Russian President Vladimir Putin speaks after last year's question-and-answer session.
Russian President Vladimir Putin speaks after last year's question-and-answer session.

Russian President Vladimir Putin will hear questions and complaints from across the country and abroad in an annual call-in show, one of a handful of live performances he holds every year to burnish his image.

The Direct Line show on June 7 comes exactly a month after Putin was sworn in to a new six-year term following a landslide election that foes said was marred by fraud and international observers said did not present voters with a genuine choice.

The event is likely to be closely choreographed, with Putin fielding selected questions from among more than 1.3 million that have been submitted and sending signals about an array of domestic and foreign-policy issues.

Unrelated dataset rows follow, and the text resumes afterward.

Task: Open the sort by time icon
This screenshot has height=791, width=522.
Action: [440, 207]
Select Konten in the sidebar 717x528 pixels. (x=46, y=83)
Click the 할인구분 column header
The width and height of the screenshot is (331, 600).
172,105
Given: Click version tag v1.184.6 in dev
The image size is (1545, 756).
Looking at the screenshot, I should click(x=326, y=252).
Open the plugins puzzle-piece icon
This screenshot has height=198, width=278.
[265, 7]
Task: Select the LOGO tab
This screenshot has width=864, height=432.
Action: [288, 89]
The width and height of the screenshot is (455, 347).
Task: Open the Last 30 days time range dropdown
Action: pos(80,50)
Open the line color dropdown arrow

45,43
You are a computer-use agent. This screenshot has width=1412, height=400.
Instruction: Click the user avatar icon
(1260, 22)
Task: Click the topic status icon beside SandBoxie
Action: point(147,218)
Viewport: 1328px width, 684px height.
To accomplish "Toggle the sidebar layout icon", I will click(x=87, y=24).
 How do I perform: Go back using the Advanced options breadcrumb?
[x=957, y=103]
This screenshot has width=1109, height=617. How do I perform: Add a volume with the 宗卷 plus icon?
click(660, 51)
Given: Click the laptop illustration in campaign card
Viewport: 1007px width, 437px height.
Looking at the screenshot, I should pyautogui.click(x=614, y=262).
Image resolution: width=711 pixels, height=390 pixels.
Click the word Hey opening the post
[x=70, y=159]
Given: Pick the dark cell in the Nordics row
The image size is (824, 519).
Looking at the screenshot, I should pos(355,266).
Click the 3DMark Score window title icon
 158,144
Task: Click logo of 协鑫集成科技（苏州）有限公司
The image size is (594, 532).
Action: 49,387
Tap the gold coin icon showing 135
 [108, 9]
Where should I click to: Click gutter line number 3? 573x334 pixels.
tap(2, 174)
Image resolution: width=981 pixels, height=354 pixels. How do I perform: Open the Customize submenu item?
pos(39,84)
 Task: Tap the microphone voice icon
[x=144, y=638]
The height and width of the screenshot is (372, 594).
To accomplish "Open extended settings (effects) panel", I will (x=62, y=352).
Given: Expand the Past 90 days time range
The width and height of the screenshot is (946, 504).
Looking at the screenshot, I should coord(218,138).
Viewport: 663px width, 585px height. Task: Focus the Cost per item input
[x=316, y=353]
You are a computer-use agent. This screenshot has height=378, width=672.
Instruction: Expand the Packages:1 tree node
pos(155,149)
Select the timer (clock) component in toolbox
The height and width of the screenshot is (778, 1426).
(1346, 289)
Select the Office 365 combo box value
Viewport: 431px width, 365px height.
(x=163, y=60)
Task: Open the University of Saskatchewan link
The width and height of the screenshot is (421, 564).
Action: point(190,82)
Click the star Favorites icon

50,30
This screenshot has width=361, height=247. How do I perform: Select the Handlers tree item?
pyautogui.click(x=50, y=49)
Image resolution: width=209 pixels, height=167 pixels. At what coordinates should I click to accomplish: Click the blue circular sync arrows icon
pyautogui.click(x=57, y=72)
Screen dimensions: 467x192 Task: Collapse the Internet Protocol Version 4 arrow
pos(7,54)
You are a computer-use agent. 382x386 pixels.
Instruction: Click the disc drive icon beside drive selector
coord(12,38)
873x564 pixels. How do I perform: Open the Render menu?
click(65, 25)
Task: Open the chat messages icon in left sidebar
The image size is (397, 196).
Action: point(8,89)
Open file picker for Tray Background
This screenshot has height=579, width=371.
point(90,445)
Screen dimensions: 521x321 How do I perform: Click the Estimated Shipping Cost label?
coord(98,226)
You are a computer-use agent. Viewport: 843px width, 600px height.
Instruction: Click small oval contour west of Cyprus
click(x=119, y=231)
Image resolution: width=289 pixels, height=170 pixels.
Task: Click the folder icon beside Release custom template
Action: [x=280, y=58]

Billed by state TV as a "conversation with Vladimir Putin," it is set to start at noon in Moscow (900 GMT/UTC) and, if past years are any guide, could last about four hours.

Four state television channels and three radio stations are to broadcast Direct Line live.

Organizers began taking questions by telephone, Internet, and text message on May 27 and will keep those channels open until the show is over.

It is the 16th such Q&A session conducted by Putin, 65, who has been president or prime minister since 1999 and began the tradition in 2001. No Q&A session was held in 2004 or 2012.

Putin also gives a large annual news conference and, in his years as president, delivers an annual state-of-the-nation address.

Of the three set-piece events, the Direct Line is Putin's best chance to portray himself as a leader who is firmly in control of the country but also has his finger on the pulse of the people

In past sessions, he has vowed to fix -- or ordered subordinates to fix -- both broad, national problems and specific, local ones raised by callers from far-flung regions. The results have been mixed.

In a change from previous editions of the Direct Line, there will be no audience at the venue near the Kremlin where the event is held.

"It was decided this time to focus on questions from Russians who are unable to come to the direct-line studio," state-run Rossia-24 television said. It said questions would be posed using interactive screens in the studio.

The Q&A is a also a chance for Putin to comment on international affairs and on Russia's relations with the West.

The 2018 version comes with ties still severely strained by tension over Russia's interference in Ukraine, its role in the Syria war, what Western governments say was its poisoning of a former double agent and his daughter in England, and other issues.